The window layout is similar to those of iWeb and RapidWeaver, a tried and tested design that presents your site's structure in the left-hand pane. It also follows the same conventions as iLife applications for reordering and renaming pages, and uses a context-sensitive Inspector palette to change an item's properties.

Pages are rendered inside Sandvox using WebKit, so you can click a headline to change it in place and not have to worry about jumping to Safari for a preview.
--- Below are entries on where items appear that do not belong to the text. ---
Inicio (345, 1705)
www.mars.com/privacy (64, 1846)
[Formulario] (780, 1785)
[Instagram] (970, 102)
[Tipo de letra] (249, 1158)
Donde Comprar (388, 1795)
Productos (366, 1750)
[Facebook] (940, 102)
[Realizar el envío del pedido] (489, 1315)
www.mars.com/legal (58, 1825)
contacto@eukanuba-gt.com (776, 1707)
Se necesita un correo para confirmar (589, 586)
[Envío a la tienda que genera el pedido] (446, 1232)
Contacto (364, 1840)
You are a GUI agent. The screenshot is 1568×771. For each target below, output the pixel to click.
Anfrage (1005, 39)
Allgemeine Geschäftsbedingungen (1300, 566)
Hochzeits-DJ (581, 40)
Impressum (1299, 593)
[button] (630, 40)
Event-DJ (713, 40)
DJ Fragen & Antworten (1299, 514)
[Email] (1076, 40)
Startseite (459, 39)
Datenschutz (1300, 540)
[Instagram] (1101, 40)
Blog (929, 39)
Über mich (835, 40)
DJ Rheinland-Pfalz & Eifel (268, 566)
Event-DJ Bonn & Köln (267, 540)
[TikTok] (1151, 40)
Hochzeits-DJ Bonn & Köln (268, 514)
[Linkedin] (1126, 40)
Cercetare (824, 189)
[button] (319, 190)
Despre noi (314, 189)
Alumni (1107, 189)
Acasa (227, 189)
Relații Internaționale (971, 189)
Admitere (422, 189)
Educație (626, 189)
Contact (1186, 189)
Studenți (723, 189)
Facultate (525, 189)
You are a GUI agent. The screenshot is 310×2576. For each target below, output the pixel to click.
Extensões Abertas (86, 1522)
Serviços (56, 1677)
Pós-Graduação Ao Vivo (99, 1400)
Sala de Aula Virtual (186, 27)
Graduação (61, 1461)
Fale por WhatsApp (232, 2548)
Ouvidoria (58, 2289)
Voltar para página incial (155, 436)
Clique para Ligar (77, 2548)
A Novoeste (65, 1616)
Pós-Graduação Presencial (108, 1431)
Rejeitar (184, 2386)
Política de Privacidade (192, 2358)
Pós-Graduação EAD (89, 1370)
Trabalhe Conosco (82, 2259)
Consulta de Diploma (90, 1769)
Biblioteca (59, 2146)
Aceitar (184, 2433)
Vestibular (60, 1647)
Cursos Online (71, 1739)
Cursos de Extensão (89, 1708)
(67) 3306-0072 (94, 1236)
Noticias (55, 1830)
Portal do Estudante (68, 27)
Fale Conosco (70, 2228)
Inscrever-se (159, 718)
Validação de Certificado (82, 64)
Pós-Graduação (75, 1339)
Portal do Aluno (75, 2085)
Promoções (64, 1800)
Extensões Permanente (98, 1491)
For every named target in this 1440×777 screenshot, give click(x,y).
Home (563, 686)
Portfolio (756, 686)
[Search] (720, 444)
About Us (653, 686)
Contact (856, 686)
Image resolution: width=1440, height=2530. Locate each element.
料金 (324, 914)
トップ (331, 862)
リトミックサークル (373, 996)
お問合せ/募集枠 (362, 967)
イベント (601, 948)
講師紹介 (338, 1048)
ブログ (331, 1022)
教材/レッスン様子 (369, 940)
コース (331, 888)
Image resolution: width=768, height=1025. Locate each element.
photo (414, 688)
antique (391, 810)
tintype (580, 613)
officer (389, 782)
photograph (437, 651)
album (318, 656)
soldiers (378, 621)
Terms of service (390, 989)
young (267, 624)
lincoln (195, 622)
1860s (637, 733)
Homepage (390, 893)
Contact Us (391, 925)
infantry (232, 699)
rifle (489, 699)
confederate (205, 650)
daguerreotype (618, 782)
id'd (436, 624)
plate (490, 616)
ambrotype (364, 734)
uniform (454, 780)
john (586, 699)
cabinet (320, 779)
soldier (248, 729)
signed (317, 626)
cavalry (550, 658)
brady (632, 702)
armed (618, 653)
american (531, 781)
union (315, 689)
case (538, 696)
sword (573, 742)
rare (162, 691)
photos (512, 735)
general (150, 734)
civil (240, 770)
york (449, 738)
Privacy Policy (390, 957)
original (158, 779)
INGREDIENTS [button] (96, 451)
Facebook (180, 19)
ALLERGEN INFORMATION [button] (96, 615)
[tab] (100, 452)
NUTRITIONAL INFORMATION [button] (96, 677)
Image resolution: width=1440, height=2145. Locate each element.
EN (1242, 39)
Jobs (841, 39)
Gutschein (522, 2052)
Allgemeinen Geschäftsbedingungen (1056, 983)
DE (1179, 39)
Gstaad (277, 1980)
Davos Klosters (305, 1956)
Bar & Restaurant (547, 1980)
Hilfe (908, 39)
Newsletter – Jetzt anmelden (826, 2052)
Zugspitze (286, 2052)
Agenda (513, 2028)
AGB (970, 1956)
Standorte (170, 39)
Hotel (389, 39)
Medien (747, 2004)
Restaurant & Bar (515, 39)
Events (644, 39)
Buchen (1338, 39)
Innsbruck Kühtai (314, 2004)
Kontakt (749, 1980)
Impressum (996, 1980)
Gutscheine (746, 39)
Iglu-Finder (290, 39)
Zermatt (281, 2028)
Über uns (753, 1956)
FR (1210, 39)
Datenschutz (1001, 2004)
An earlier version also introduced reuse of the WebKit installed with Safari 3, so you know you're seeing things as they'll appear in the latest version. This is of little concern if you stick to the design templates, but it's handy if you upgrade to the Pro version as it can insert entire pages or snippets of raw HTML into a site.

Pagelets remain Sandvox's best feature. They're widgets that add rich content to a page as a sidebar item or as a callout. Many embed content from other sites, such as your Amazon wish list or public photos on Flickr, and the range has been expanded. The new YouTube pagelet is especially welcome for bloggers, but there are some surprising omissions. Most notably, there's no pagelet to display your last.fm playlist, nor is there one to show your Facebook status, something that you'll find on dedicated blogging platforms. Other pagelets are geared towards improving a visitor's experience, such as one that maintains a list of links in the sidebar that link to blog posts by month.

iWeb 08's ability to add snippets of HTML encroaches on this territory in a more generalised fashion. Shelling out for the Pro version of Sandvox adds the same capability, but the price is a little too close to iLife 08 for comfort. iWeb also gives you much more creative freedom to customise page layouts, adding text boxes, images and other elements wherever you like.

However, pagelets are appealing because they add rich content to your site in an abstracted manner. There's no need to handle code, as configuration is handled through the form-like Inspector, and they're available in the reasonably priced standard version. Sandvox also gets one up on iWeb by treating sites as documents, which make it much easier to work on multiple sites.

We encountered a problem with the markers feature. When made visible, small green markers appear on the page wherever a caption can be inserted - typically, next to a pagelet. We tested this on a couple of Macs without success. Clicking them made the marker disappear, but any text we typed simply didn't appear.